Stored data:
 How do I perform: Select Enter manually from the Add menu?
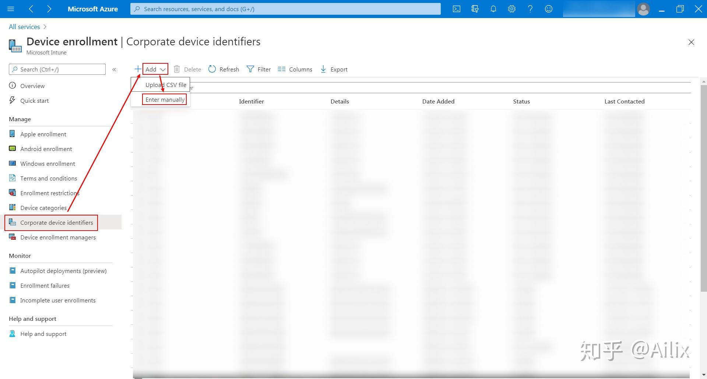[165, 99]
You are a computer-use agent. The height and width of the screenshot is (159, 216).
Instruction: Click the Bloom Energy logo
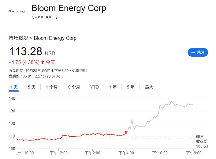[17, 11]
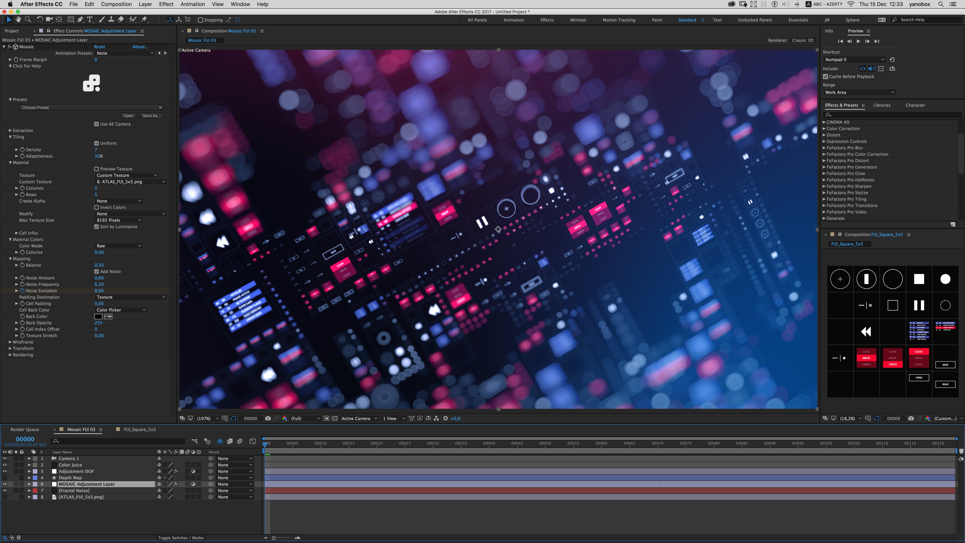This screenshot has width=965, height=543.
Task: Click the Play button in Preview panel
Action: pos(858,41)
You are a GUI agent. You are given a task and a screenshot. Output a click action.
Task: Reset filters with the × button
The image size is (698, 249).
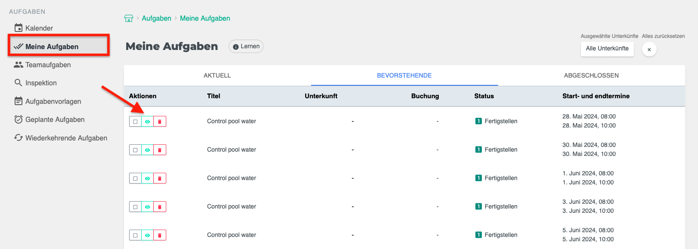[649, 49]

==

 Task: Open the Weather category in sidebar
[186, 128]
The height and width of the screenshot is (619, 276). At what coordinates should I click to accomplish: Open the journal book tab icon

Task prompt:
Can you write out the part that opens with the line containing "How do I perform: Select" and closes with the line containing "Action: pos(858,41)", renaming "Add menu" to "Insert menu" and keeping everything else the same? Leave the pictures out.

Exercise result:
 How do I perform: Select Enter manually from the Insert menu?
[165, 99]
You are a computer-use agent. The height and width of the screenshot is (159, 216).
Instruction: Click the Bloom Energy logo
[17, 11]
This screenshot has width=965, height=543.
Task: Click the Play button in Preview panel
Action: pos(858,41)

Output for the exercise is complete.